DOCUMENT EXCERPT:
---
name: dual-mode-library
description: Use when building reusable PyPI package with pgdbm - provides complete pattern for libraries that work standalone or embedded without needing examples
---

# Dual-Mode Library Pattern: Complete Implementation

## Overview

**Core Principle:** Accept connection_string OR db_manager, always run own migrations, clean up conditionally.

This pattern makes your library work both standalone (creates own pool) AND embedded (uses shared pool) without code changes.

## When to Use This

From `pgdbm:choosing-pattern` skill - use when:
- Publishing to PyPI
- Building internal shared library
- Code will be used by other developers
- Library might be used alongside other pgdbm libraries

## Complete Implementation Template

```python
from typing import Optional
from pathlib import Path
from pgdbm import AsyncDatabaseManager, DatabaseConfig, AsyncMigrationManager

class MyLibrary:
    """Library supporting dual-mode operation.

    Standalone: MyLibrary(connection_string='postgresql://...')
    Shared pool: MyLibrary(db_manager=shared_db)
    """

    def __init__(
        self,
        connection_string: Optional[str] = None,
        db_manager: Optional[AsyncDatabaseManager] = None,
        schema: Optional[str] = None,
    ):
        # Validation
        if not connection_string and not db_manager:
            raise ValueError("Either connection_string or db_manager required")

        # Track ownership
        self._external_db = db_manager is not None
        self.db = db_manager
        self._connection_string = connection_string
        self._schema = schema or "mylib"

    async def initialize(self):
        # Create connection only if not provided
        if not self._external_db:
            config = DatabaseConfig(
                connection_string=self._connection_string,
                min_connections=5,
                max_connections=20,
            )
            self.db = AsyncDatabaseManager(config)

EXTRACTED ENTRIES:
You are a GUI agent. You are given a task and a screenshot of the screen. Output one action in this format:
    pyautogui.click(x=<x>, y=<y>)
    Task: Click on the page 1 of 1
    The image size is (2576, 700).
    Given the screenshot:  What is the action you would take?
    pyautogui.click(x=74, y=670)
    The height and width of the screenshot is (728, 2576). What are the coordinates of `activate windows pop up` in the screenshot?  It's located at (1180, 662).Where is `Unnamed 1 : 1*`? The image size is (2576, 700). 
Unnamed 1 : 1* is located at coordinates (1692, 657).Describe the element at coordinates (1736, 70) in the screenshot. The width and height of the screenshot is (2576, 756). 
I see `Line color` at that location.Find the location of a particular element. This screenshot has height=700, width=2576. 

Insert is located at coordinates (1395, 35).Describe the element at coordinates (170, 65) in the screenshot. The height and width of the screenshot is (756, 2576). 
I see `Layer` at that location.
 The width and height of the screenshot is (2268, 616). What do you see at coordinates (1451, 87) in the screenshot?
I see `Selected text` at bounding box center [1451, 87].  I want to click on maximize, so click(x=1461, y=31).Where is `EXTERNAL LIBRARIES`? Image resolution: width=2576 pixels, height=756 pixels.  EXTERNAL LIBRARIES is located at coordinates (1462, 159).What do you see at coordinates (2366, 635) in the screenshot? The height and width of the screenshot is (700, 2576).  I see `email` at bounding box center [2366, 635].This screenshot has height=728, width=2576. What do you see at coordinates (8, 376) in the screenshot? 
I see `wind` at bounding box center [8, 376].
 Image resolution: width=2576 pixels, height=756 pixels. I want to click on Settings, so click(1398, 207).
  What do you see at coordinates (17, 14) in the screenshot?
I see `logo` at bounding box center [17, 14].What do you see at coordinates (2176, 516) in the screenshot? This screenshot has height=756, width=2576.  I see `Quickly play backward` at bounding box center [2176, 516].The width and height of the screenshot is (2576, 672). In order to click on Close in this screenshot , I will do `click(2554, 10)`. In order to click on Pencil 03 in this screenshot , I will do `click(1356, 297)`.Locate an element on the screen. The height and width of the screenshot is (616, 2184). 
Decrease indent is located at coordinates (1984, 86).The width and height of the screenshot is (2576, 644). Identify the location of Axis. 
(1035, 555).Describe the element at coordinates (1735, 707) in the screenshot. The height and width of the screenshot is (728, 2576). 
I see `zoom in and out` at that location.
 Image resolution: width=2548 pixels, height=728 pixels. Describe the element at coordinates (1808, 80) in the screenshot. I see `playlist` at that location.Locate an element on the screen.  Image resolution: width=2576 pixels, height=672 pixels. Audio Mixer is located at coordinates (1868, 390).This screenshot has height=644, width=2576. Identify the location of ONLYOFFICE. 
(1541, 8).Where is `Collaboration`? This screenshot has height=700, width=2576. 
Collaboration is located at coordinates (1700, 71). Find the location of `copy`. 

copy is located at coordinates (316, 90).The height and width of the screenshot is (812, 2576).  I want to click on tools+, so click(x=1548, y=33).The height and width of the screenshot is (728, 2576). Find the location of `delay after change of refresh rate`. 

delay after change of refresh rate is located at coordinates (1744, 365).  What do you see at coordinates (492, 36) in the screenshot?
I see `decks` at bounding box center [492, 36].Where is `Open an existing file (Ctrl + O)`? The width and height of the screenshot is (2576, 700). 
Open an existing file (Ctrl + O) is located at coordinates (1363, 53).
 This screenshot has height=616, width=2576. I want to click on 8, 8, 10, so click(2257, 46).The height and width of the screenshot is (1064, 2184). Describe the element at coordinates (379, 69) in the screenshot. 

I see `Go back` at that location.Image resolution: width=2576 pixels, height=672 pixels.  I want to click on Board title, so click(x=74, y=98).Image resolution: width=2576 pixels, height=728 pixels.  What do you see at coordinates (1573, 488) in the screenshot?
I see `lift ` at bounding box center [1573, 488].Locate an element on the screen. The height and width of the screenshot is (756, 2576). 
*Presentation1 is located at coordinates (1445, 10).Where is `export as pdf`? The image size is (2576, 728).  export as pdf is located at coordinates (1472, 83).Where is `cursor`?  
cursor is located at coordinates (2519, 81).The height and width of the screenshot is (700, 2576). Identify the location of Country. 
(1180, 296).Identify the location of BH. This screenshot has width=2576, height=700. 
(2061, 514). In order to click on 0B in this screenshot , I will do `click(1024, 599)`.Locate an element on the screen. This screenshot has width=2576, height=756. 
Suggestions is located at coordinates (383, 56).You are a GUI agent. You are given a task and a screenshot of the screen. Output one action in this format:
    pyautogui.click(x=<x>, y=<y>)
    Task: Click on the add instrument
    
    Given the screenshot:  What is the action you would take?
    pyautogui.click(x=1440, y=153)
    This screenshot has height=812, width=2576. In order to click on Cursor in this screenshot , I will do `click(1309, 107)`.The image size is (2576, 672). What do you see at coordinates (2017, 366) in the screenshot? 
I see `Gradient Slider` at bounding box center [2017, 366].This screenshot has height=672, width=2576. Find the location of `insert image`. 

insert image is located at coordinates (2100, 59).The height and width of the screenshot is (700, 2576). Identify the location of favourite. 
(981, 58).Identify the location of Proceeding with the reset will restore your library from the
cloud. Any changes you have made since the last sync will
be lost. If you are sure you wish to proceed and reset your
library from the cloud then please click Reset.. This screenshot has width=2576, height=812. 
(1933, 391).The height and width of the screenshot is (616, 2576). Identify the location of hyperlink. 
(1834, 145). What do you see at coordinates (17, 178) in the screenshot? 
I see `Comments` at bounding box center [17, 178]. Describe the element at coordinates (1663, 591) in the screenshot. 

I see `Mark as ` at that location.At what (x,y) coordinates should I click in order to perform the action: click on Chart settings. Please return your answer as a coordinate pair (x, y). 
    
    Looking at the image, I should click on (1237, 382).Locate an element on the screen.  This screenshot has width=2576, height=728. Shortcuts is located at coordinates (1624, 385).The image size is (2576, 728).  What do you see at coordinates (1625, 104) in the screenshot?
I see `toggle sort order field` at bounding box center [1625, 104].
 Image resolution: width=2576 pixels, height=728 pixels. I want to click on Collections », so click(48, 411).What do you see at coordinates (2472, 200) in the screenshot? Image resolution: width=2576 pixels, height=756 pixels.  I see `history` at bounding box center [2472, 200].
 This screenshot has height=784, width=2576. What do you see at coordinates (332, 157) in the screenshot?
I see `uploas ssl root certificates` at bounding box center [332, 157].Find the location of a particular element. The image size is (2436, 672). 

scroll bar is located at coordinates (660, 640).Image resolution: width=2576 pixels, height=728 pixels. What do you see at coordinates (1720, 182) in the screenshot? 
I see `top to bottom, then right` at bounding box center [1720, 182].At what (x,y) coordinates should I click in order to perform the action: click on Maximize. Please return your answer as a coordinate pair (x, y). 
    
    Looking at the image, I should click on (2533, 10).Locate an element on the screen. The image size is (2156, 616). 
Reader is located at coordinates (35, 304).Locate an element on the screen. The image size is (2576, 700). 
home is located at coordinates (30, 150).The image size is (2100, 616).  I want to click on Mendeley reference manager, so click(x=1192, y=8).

CHECK YOUR UNDERSTANDING:
a – Transcribe the portion of the pgdbm dual-mode library guide starting at "# Dual-Mode Library" and ending at "clean up conditionally.".
b – Go on with the pgdbm dual-mode library guide from the point where its text stops.

OUTPUTS FOR THE TASKS:
a –
# Dual-Mode Library Pattern: Complete Implementation

## Overview

**Core Principle:** Accept connection_string OR db_manager, always run own migrations, clean up conditionally.

b –
            await self.db.connect()

        # ALWAYS run migrations (both modes!)
        migrations_path = Path(__file__).parent / "migrations"
        migrations = AsyncMigrationManager(
            self.db,
            migrations_path=str(migrations_path),
            module_name=f"mylib_{self._schema}",  # Unique per schema
        )
        await migrations.apply_pending_migrations()

    async def close(self):
        # Only close if we created the connection
        if self.db and not self._external_db:
            await self.db.disconnect()

    # Library methods (always use {{tables.}})
    async def create_record(self, data: dict):
        return await self.db.fetch_one(
            "INSERT INTO {{tables.records}} (data) VALUES ($1) RETURNING *",
            data
        )
```

## Critical Implementation Details

### 1. Parameter Validation

```python
def __init__(self, connection_string=None, db_manager=None):
    if not connection_string and not db_manager:
        raise ValueError(
            "Either connection_string or db_manager required.\n\n"
            "Standalone: MyLib(connection_string='postgresql://...')\n"
            "Shared pool: MyLib(db_manager=shared_db)"
        )
```

**Why:** Catch misconfiguration immediately with helpful error message.

### 2. Track Ownership

```python
self._external_db = db_manager is not None
```

**Why:** Determines who owns lifecycle. If `True`, caller owns pool. If `False`, we own it.

### 3. Conditional Connection Creation

```python
async def initialize(self):
    if not self._external_db:
        # We need to create connection
        self.db = AsyncDatabaseManager(config)
        await self.db.connect()

    # ALWAYS run migrations (external or not)
    await self._apply_migrations()
```

**Why:** Don't create pool if one was provided. But ALWAYS run migrations.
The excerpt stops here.